Epithelial-mesenchymal transition (EMT) is a process by which cancer cells acquire mesenchymal properties, such as induction of vimentin, while epithelial-associated genes like E-cadherin are lost. This enables the cells to be more metastatic. Factors that can induce EMT include growth factors like transforming growth factor -P (TGF-P) and epidermal growth factor (EGF), and transcription factors like Snail. Snail-induced EMT promotes migration and invasion and we hypothesized that this may be mediated by urokinase (uPA) and its receptor (uPAR) activities. LNCaP, 22Rvl and ARCaP human prostate cancer (CaP) cells stably transfected with constitutively active Snail displayed increased cell invasion as compared to the empty vector control (Neo). Superarray analysis revealed an up-regulation in uPA and uPAR RNA expression in Snailtransfected ARCaP cells as compared to Neo control. Next, the protein expression levels of Snail, uPA, and uPAR were measured by western blot analysis in various prostate cancer cell lines which showed that overexpression of Snail increased uPA and uPAR protein levels. The activity of uPA in conditioned media was measured using an ELISA assay which revealed that uPA activity was elevated in LNCaP, 22Rvl and ARCaP cells overexpressing Snail.
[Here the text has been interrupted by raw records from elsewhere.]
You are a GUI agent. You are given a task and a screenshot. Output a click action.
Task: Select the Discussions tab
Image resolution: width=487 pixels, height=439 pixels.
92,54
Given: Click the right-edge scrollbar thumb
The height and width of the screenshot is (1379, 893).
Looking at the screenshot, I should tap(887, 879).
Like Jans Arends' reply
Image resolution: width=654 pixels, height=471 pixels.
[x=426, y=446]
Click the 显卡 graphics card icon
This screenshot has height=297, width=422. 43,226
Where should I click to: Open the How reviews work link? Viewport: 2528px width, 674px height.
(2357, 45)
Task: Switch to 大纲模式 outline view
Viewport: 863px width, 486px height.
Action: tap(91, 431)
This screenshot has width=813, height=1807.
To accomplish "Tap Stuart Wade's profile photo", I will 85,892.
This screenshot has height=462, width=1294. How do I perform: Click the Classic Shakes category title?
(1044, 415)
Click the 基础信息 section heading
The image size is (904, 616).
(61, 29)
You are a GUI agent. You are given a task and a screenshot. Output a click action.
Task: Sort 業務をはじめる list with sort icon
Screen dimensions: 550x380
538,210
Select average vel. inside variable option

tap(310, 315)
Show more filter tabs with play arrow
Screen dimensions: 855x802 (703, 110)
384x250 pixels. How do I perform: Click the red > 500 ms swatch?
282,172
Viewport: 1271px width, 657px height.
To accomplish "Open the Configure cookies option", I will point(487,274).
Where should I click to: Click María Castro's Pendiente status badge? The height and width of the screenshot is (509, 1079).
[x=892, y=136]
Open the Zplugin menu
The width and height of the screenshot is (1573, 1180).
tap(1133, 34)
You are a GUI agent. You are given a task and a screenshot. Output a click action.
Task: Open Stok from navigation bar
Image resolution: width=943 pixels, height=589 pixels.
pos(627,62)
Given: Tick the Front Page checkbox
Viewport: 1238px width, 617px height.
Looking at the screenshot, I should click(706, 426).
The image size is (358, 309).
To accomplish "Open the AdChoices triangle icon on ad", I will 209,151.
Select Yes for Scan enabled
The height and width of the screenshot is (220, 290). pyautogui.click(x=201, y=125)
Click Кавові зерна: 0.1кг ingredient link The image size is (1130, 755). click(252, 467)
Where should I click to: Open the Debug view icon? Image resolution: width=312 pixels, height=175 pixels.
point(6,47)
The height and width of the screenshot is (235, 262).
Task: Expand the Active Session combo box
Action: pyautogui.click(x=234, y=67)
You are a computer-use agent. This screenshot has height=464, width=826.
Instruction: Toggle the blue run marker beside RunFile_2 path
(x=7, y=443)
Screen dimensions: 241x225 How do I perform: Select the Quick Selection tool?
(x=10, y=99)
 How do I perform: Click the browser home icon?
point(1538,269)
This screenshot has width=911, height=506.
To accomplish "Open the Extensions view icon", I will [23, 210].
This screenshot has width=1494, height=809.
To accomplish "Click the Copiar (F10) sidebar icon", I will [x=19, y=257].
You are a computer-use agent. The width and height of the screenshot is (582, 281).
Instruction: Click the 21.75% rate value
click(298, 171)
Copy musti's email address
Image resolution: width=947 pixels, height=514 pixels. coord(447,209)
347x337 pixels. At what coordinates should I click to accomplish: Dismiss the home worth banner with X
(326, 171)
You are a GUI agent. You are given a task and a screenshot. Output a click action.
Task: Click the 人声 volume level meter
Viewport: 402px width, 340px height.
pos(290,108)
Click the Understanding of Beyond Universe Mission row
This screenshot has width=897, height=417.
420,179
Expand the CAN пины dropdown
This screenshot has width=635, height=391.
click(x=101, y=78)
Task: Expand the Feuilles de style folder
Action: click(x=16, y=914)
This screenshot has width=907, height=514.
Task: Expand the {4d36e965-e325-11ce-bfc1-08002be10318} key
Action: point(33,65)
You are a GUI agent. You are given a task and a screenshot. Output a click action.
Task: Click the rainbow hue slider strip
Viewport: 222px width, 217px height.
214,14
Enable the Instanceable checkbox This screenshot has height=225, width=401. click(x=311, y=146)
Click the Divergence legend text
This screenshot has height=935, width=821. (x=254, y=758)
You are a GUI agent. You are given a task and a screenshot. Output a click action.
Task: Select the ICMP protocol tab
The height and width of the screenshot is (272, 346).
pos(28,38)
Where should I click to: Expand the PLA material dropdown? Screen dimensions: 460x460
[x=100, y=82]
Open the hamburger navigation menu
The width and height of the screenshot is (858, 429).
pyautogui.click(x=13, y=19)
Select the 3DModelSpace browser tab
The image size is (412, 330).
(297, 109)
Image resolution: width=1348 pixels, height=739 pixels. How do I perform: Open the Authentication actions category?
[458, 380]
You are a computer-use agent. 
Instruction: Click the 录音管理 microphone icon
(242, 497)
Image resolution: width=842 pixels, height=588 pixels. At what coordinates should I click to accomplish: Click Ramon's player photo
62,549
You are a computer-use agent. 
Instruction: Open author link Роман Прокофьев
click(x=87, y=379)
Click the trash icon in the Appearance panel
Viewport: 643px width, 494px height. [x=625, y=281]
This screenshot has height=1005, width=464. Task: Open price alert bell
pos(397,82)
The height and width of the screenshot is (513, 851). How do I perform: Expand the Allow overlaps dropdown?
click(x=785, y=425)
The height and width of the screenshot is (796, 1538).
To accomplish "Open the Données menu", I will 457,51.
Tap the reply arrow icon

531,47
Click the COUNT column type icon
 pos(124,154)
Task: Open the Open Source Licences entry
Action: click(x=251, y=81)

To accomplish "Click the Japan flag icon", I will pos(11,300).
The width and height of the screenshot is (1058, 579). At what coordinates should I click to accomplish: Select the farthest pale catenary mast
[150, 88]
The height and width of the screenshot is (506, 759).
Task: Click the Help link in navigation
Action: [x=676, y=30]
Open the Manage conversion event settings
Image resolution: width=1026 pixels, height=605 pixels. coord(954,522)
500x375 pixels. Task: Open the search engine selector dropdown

Additionally, transient silencing of uPAR in ARCaP cells overexpressing Snail using siRNA resulted in abrogation of Snail-mediated invasion. Snail overexpression was associated with increased ERK activity and antagonism of this activity with MAPK inhibitor, UO126, inhibited cell invasion and decreased uPA activity. Therefore, Snail-mediated cell invasion in human prostate cancer cells may occur via the regulation of uPA/ uPAR and the MAPK signaling pathways.